Dynamic Adsorption Experiment
For a
100/120 mesh, different
kinds of clay minerals and proppant were uniformly mixed according
to 3:7, and then filled in different sand filling glass tubes. As
the nanosolution adsorbed on the mineral surface after flowing through
the sand filling tube, the surface tension of the outflow liquid changed.
By testing the surface tension value of the 0.5 wt % CNDAD1# nanosolution
before and after flowing through the sand filling tube, the adsorption
strength of different clay minerals on the nanoemulsion was determined.

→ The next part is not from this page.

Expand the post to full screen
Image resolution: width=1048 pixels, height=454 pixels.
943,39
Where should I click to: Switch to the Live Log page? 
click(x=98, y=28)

At the same time, the surface tension values of 1 PV, 2 PV, 3 PV,
4 PV, 5 PV, and 6 PV outflow solutions were measured to determine
the number of injected PV when the clay mineral reached the dynamic
adsorption equilibrium.
Microscopic Adsorption Experiment
SEM imaging technique
was used to characterize the surface characteristics of clay minerals
before and after CNDAD1# treatment. Different types of clay minerals
were first washed with 2 wt % KCl brine and dried at 80 °C for
24 h, then washed with ethanol and dried again. The cleaned rock powder
was soaked in 0.5 wt % CNDAD1#l nanosolution for aging for 2 days
at room temperature, and the solid phase and liquid were separated
by rotating under 3000 rpm for 30 min in a centrifuge, the supernatant
was poured out, and the solid phase powder was put into an oven at
80 °C for 24 h for drying, and then the solid phase powder was
coated on the sampler for SEM testing.
Spontaneous Imbibition Experiment
The imbibition quantity of core samples is affected by multiple factors
such as core permeability, wettability, lithology, and temperature.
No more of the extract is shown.